Connect Dify to an Alibaba Cloud Model Studio knowledge base using the AI RAG retrieval proxy plug-in

  1. Create a Model Studio retrieval service in AI Gateway.

    1. Go to the Instances page of the AI Gateway console. In the top menu bar, select the region where your target instance is located, and then click the target instance ID.

    2. In the navigation pane on the left, choose Services, and then click Create Service. Set Service Source to DNS Domain Name. The following figure shows the configuration.

  2. Create a custom Agent API route in AI Gateway.

    1. Create a custom Agent API.

      In the navigation pane on the left, choose Agent API, and then click Create Agent API. The following figure shows the configuration. You can customize the domain name and Base Path as needed. Set Protocol to Custom.

    2. Create an Agent API route.

      Go to the Agent API that you created and click Create Route. Make sure the path ends with `/retrieval`. For Service, select the Model Studio retrieval service that you created in Step 1.

  3. Obtain the API key and configure the plug-in in AI Gateway.

    1. Log on to the Alibaba Cloud Model Studio platform, go to the API Key page, and obtain an API key.

    2. In the gateway instance console, choose Plug-ins and click Install Plug-in. Set Plug-in Type to AI, select the AI RAG proxy plug-in, and then click Install and Configure to open the rule configuration page. Configure the plug-in as shown in the following figure, enable it, and then click Save to apply the changes.

  4. Connecting Dify to an external knowledge base.

    Go to the Dify console. Click Knowledge Base > External Knowledge Base API > Add External Knowledge Base API. For API Endpoint, use a combination of the gateway endpoint and the Agent API route path from the previous steps (http(s)://{endpoint}/{agent api path}). Make sure to remove the `/retrieval` suffix. You can define the API Key as needed.

    Important

    If you configured `rag_proxy.source.enable_to_proxy_api_key` and `rag_proxy.source.to_proxy_api_key` in the plug-in, make sure the API Key matches the value of `rag_proxy.source.to_proxy_api_key`. Otherwise, Dify will fail to authenticate when accessing AI Gateway, and subsequent routing will fail.

  5. You can create an external knowledge base in Dify.

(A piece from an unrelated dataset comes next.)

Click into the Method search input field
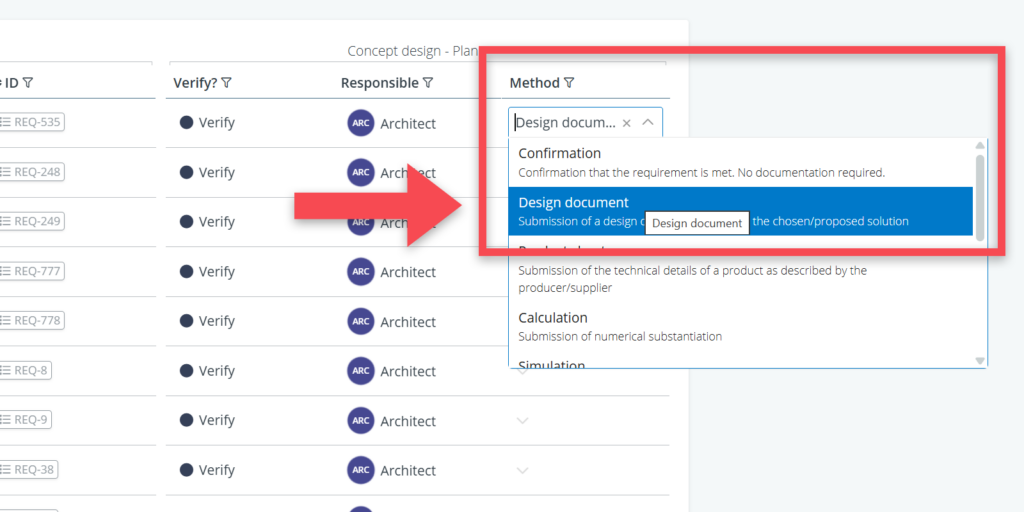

    1. Obtain the Model Studio knowledge base ID.

      Go to the Alibaba Cloud Model Studio Knowledge Base page. Select the knowledge base to retrieve from and obtain its ID, as shown in the following figure.

    2. Configure the knowledge base information.

      Go to the Dify console and click Knowledge Base > Connect External Knowledge Base. You can customize the knowledge base name and description. For External Knowledge Base API, select the API that you created in Step 4. The format for the external knowledge base ID is `{Knowledge Base ID}`. The following figure shows the configuration. Click Connect to complete the connection.

  6. Verify the retrieval connection.

    Go to the Dify knowledge base page and select the knowledge base that you created. In the retrieval test, enter the source text to verify the connection. If text segments are returned based on the retrieval settings, the connection is successful.